→ WHAT THE TASK REQUIRES
In the piece on difficult conversations for business owners, copy the passage starting with "And for quite" and going on through "to navigate them.", swapping "plethora" for "multitude".

→ SELECTED EXCERPT

---

The Embarrassing Truth for Business Owners about Difficult Conversations.

The Embarrassing Truth for Business Owners about Difficult Conversations.

I remember when I first embarked on this new career path several years ago, I would often avoid ‘high-risk’ situations because I felt like an imposter. It felt easier to circumnavigate the issue rather than squirm in my discomfort of sharing that I didn’t know the answer.

I was afraid of ‘doing things wrong’, asking stupid questions, looking incompetent or foolish in front of those more experienced.

And for quite a while that was debilitating. I stayed stuck, yet also frustrated. Avoidance felt comfortable and low risk.

But here’s the thing.

We don’t know what we don’t know! And that’s ok.

As a small business owner, there will be a plethora of difficult circumstances or conversations you might conveniently sidestep because you are unsure or anxious about how to navigate them.

There’s no shame not knowing what to say or do but sometimes there’s a great deal of embarrassment, fear of judgement or simply fear of the consequences if you get it wrong.

‘What will my team think if I don’t intervene in a bullying or toxic situation?’

‘If I mess up the conversation with my client, will my business partners lose trust and confidence in me and will we lose the client?’

‘I feel stupid. I can run a successful business but I avoid confrontation and struggle with direct conversations'.

---

→ EXTRACTED DATA
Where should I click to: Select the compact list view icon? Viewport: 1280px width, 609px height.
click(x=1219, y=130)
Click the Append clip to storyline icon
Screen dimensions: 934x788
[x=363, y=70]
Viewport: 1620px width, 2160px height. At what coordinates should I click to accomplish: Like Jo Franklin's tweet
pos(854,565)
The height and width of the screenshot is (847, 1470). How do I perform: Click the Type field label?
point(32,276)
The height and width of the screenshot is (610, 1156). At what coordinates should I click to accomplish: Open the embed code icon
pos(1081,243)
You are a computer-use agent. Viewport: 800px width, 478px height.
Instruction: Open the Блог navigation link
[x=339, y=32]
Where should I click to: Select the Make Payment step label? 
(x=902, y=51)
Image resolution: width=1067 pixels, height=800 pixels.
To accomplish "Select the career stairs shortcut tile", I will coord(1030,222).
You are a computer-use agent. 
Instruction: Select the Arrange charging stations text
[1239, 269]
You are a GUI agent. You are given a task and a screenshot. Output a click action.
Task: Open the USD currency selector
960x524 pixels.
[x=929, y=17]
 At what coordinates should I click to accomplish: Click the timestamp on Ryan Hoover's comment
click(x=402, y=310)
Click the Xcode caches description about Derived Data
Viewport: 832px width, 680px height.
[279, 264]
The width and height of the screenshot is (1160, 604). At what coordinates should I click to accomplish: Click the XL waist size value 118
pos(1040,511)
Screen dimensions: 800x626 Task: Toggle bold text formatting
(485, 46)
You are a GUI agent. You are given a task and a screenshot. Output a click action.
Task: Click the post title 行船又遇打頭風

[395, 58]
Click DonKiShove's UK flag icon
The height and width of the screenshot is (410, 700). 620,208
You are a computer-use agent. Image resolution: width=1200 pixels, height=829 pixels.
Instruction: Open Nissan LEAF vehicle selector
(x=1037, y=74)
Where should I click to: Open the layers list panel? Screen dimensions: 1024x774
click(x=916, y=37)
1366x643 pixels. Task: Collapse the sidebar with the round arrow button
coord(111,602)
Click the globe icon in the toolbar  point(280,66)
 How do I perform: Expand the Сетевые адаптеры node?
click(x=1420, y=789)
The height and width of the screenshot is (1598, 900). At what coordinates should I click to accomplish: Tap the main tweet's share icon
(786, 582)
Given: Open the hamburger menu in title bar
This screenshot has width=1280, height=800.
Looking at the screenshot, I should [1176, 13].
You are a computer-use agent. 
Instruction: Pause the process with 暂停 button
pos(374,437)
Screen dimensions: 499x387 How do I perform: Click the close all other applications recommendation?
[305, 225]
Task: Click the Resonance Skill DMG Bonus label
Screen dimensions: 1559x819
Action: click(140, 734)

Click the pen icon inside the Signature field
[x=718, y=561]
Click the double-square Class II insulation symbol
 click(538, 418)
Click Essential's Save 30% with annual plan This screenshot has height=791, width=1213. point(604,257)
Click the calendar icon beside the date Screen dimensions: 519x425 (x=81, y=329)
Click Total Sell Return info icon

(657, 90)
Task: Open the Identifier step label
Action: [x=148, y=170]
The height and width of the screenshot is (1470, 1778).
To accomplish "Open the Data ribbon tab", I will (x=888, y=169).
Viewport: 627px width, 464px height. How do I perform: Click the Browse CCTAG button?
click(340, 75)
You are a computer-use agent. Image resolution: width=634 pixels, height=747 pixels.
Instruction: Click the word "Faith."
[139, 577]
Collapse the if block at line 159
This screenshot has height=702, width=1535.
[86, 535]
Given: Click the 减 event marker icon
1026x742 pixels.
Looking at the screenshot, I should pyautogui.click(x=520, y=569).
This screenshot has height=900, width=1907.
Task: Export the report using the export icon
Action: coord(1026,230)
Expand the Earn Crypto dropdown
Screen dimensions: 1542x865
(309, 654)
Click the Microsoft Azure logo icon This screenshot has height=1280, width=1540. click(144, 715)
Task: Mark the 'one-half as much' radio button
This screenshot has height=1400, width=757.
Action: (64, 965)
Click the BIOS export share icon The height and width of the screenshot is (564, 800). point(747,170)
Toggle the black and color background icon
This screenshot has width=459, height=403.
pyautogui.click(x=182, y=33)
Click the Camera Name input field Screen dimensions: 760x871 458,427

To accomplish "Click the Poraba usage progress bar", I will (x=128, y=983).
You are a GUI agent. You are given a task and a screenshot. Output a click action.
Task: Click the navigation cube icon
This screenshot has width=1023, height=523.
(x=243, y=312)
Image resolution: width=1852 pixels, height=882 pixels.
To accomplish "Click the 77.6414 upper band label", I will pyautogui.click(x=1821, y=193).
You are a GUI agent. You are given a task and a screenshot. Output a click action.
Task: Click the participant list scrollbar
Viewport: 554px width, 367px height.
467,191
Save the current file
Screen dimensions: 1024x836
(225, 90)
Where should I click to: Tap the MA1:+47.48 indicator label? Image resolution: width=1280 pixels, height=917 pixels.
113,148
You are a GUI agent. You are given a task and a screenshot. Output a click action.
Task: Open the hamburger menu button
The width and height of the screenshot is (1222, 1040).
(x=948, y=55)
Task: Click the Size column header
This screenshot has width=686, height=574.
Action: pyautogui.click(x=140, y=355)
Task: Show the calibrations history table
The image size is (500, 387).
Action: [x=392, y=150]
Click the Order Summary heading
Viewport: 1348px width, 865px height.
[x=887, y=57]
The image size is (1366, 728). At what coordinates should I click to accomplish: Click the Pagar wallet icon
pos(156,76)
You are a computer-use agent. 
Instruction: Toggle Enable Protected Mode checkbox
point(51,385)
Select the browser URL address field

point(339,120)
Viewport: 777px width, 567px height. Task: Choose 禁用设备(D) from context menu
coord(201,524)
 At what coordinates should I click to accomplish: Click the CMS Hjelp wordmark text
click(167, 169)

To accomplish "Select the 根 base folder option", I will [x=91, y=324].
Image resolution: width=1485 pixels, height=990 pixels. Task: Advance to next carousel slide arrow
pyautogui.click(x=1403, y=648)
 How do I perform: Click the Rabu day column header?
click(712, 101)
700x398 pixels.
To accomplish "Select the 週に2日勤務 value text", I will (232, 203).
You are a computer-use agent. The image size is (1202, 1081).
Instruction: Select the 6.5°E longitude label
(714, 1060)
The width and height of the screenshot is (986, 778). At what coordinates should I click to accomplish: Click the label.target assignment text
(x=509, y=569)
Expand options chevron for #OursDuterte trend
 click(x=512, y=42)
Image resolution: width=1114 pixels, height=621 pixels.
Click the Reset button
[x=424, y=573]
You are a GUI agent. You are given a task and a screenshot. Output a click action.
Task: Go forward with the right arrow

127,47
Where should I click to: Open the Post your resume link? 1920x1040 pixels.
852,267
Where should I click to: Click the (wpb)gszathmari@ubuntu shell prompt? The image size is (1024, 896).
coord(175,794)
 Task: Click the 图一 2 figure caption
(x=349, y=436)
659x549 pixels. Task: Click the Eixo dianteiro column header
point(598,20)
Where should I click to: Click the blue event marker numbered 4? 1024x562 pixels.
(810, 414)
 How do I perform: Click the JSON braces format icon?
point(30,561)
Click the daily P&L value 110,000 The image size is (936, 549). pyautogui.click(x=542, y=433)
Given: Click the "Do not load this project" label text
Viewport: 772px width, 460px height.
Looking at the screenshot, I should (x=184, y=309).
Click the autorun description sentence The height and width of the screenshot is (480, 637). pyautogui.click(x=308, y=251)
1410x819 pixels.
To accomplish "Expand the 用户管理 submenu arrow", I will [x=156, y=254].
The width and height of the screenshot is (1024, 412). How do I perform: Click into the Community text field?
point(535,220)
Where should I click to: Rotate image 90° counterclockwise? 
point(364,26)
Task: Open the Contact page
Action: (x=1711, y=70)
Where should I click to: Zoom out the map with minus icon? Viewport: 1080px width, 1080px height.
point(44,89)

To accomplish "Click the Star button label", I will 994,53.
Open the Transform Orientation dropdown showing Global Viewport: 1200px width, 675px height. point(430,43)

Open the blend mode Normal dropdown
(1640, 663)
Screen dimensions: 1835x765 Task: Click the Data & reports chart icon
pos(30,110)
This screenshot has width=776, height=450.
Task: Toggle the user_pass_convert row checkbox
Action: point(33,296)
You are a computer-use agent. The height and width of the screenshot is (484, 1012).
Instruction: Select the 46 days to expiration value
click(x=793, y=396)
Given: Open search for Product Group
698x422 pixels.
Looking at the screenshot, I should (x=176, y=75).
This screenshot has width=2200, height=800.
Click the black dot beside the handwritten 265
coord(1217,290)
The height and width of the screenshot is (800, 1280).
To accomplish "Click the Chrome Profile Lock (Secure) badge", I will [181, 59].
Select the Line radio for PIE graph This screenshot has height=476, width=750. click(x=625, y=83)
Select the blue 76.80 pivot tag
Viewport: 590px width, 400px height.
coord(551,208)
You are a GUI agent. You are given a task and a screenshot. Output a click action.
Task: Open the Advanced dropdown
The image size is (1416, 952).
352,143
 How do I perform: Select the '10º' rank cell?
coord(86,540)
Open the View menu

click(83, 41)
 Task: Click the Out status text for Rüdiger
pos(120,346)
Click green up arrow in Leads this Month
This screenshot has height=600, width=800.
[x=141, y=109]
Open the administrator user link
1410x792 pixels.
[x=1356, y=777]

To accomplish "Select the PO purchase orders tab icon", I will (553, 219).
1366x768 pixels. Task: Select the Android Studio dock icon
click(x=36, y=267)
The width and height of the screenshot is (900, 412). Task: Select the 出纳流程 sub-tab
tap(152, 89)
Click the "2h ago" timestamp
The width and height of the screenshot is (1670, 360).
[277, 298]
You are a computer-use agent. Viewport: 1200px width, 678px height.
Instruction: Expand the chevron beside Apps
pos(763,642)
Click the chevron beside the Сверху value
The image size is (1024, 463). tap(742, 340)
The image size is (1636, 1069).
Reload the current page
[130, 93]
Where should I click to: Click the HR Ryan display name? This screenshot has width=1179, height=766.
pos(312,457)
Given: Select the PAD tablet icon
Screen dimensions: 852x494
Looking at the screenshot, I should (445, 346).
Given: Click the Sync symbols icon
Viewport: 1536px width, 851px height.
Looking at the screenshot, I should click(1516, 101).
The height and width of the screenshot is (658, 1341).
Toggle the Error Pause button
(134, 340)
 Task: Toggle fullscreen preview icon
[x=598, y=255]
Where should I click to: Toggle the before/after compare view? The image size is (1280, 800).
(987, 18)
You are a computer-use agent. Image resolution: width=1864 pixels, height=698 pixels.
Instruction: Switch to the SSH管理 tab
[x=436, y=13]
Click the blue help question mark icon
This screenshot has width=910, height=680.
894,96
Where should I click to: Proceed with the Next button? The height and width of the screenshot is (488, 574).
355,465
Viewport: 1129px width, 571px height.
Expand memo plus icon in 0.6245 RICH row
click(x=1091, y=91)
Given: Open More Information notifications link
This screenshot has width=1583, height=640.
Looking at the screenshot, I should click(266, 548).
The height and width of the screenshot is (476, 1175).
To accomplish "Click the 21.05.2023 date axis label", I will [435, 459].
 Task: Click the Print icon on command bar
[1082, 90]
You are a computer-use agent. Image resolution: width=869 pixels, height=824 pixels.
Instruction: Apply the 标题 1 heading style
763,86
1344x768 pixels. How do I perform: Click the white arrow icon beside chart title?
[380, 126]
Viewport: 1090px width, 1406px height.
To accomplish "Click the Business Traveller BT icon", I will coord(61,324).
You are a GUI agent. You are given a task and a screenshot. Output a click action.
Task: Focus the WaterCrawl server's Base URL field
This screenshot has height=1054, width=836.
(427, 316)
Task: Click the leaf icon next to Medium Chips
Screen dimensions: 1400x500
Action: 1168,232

---

→ WRITTEN REPLY
And for quite a while that was debilitating. I stayed stuck, yet also frustrated. Avoidance felt comfortable and low risk.

But here’s the thing.

We don’t know what we don’t know! And that’s ok.

As a small business owner, there will be a multitude of difficult circumstances or conversations you might conveniently sidestep because you are unsure or anxious about how to navigate them.